Application Question
Medium difficulty • Concept in a practical situation
Question 1
Applied ConceptA biochemist grinds liver tissue in trichloroacetic acid and separates the filtrate from the retentate. When the retentate is analysed, she finds proteins, nucleic acids, polysaccharides, and lipids. With reference to biomacromolecules, explain why each of these is found in the acid-insoluble fraction.
- Proteins, nucleic acids, and polysaccharides are true polymeric macromolecules with molecular weights of 10,000 daltons or more; they are too large to pass through the filtration step and thus remain in the acid-insoluble retentate as the macromolecular fraction.
- Lipids are small molecular weight compounds (below 800 Da) and would normally pass into the filtrate; however, in the intact cell they are organised into membrane structures (cell membrane, organelle membranes) which, upon grinding, break into water-insoluble vesicles.

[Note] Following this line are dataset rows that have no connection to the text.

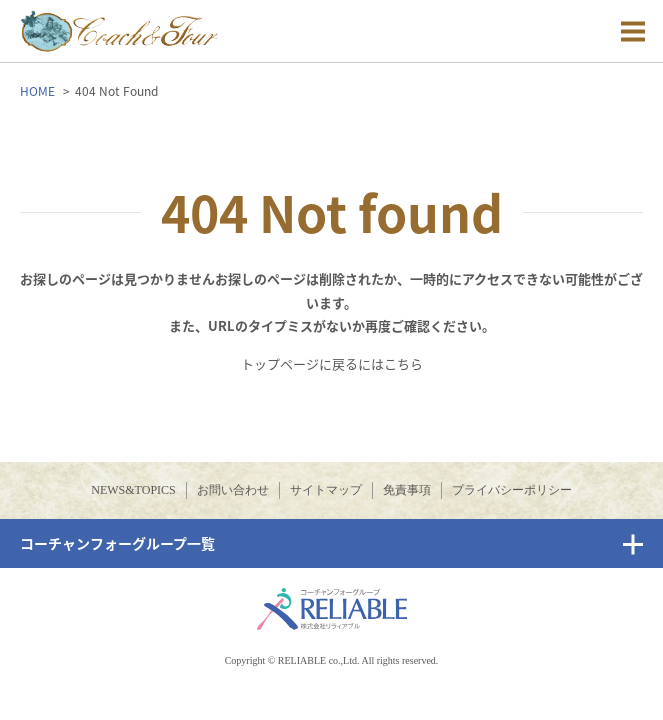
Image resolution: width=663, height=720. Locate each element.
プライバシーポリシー (512, 490)
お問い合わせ (233, 490)
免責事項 (407, 490)
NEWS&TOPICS (133, 490)
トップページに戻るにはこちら (332, 363)
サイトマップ (326, 490)
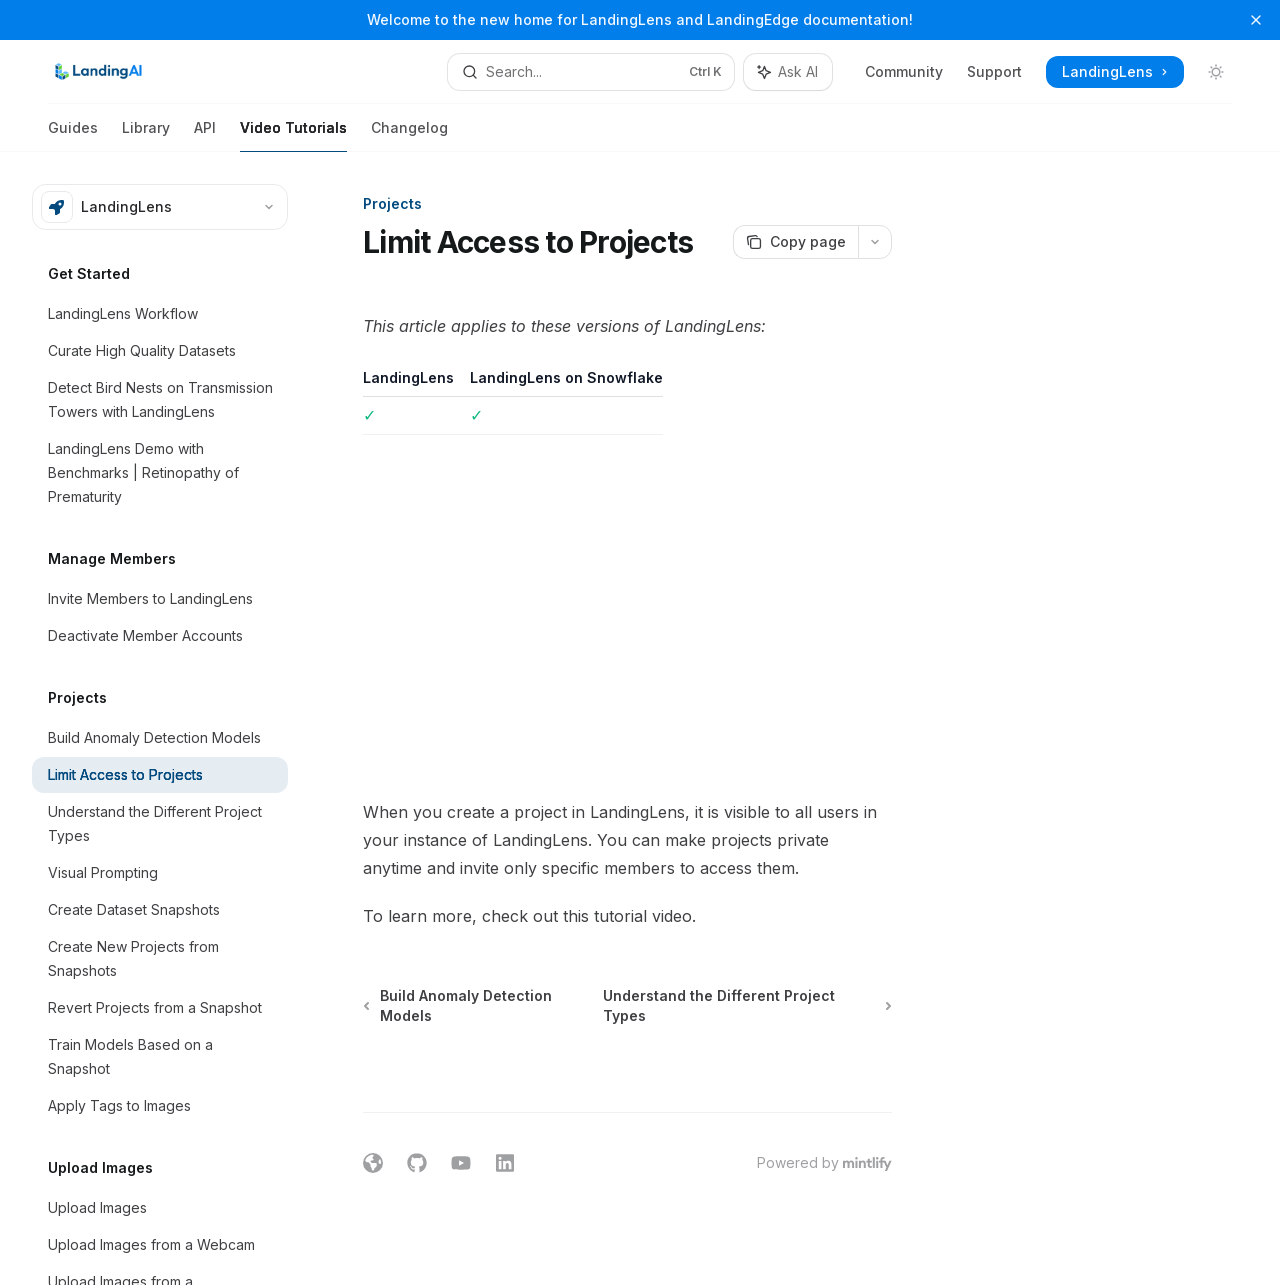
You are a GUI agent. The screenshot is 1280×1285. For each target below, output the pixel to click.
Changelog (409, 135)
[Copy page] (795, 242)
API (205, 135)
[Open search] (591, 72)
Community (904, 71)
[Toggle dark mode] (1216, 72)
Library (146, 135)
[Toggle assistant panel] (788, 72)
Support (994, 71)
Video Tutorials (293, 135)
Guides (73, 135)
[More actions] (875, 242)
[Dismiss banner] (1256, 20)
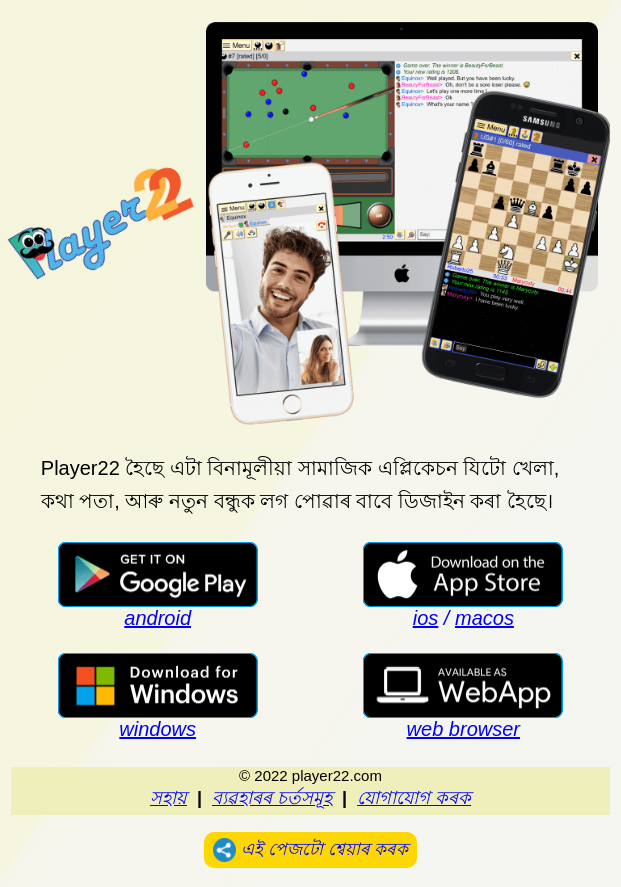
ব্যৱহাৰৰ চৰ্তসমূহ (272, 798)
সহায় (168, 798)
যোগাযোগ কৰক (414, 798)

- These lipid-containing membrane vesicles are not water-soluble and thus sediment with the acid-insoluble fraction along with the true macromolecules, even though lipids are not strictly macromolecules.
- Together, the acid-insoluble fraction (macromolecules from cytoplasm and organelles) and the acid-soluble pool (small molecules representing cytoplasmic composition) account for the entire chemical composition of the living tissue.